- An index is usually and preferably a copy of a very small vertical section of a table, such as a single field, and preferably a short length field.
- The act of creating an index physically copies one or more fields to be indexed into a separate area of disk other than that of the table.
- In some databases, indexes can be stored in a file completely separated from the original table.
- The important factor is the underlying physical separation.
- When a table is accessed, a process (Optimizer) decides whether scan all the records in the table, or if it is faster to read the much smaller index in conjunction with a very small section of the table.
- Indexes are not really part of the relational database model itself; however, indexes are so important to performance and overall database usability that they simply have to be introduced.
- Index characteristics include the following:
- Clustered versus non-clustered.
- Unique versus non-unique.
- Single column versus multi-column.
- Ascending or descending order on the columns in the index.
- Full-table versus filtered for non-clustered indexes.
- A partition is a user-defined unit of data organization.
- A table is contained in one or more partitions.
- When a table or index uses multiple partitions, the data is partitioned horizontally so that groups of rows are mapped into individual partitions, based on a specified column.
- The partitions can be put on one or more filegroups in the database.
- SQL Server tables use one of two methods to organize their data pages within a partition:
- Clustered tables have a clustered index.
- The data rows are stored in order based on the clustered index key.
- The clustered index is implemented as a B-tree index structure.
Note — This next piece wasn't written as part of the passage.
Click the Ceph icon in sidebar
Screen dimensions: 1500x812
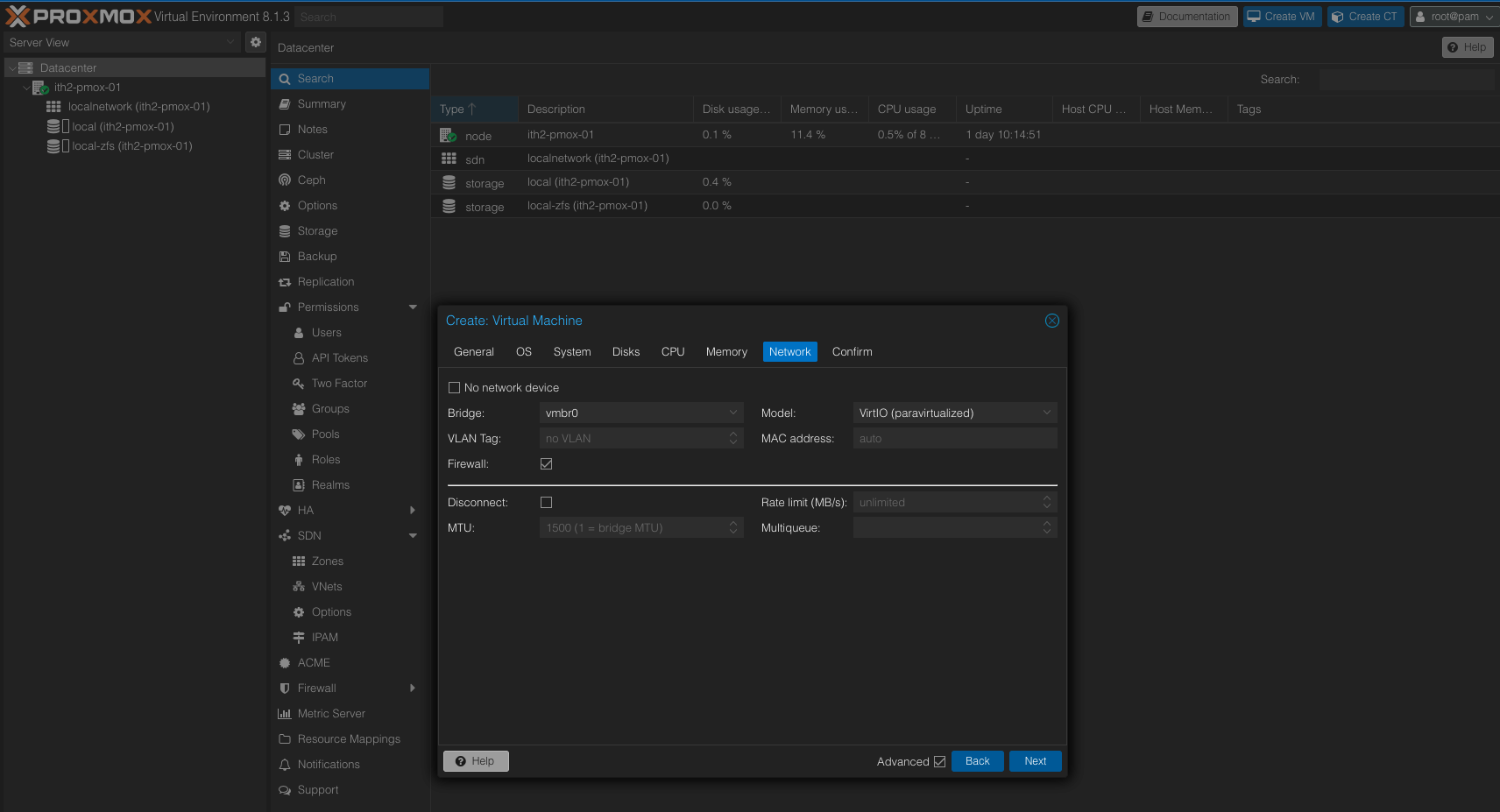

- B-tree index supports fast retrieval of the rows, based on their clustered index key values.
- Heaps are tables that have no clustered index.
- The data rows are not stored in any particular order.
- There is no particular order to the sequence of the data pages.
- The pages of the heap or clustered index are managed in one or more allocation units, depending on the column data types.
- When a heap or a clustered table has multiple partitions, each partition has a heap or B-tree structure that contains the group of rows for that specific partition.
- For example, if a clustered table has four partitions, there are four B-trees; one in each partition.
- There can only be one clustered index per table.
- A clustered index can be rebuilt or reorganized on demand to control table fragmentation.
- A clustered index can also be created on a view.
- Clustered indexes are implemented in the following ways:
PRIMARY KEY
and UNIQUE
constraints:
- When you create a
PRIMARY KEY
constraint, a unique clustered index on the column(s) is automatically created if a clustered index on the table does not already exist.
- In that case, you do not specify the unique non-clustered index.
- When you create a
UNIQUE
constraint, a unique non-clustered index is created to enforce a UNIQUE constraint by default.
- You can specify a unique clustered index if a clustered index on the table does not already exist.
- Index independent of a constraint: You can create a clustered index on a column other than primary key column if a nonclustered primary key constraint was specified.
Clustered Index Structures
- In SQL Server, indexes are organized as B-trees.
- Each page in an index B-tree is called an index node.
- The top node of the B-tree is called the root node.
- The bottom level of nodes in the index is called the leaf nodes.
- Any index levels between the root and the leaf nodes are collectively known as intermediate levels.
- In a clustered index, the leaf nodes contain the data pages of the underlying table.
- The root and intermediate level nodes contain index pages holding index rows.
- Each index row contains a key value and a pointer to either an intermediate level page in the B-tree, or a data row in the leaf level of the index.
- The pages in each level of the index are linked in a doubly-linked list.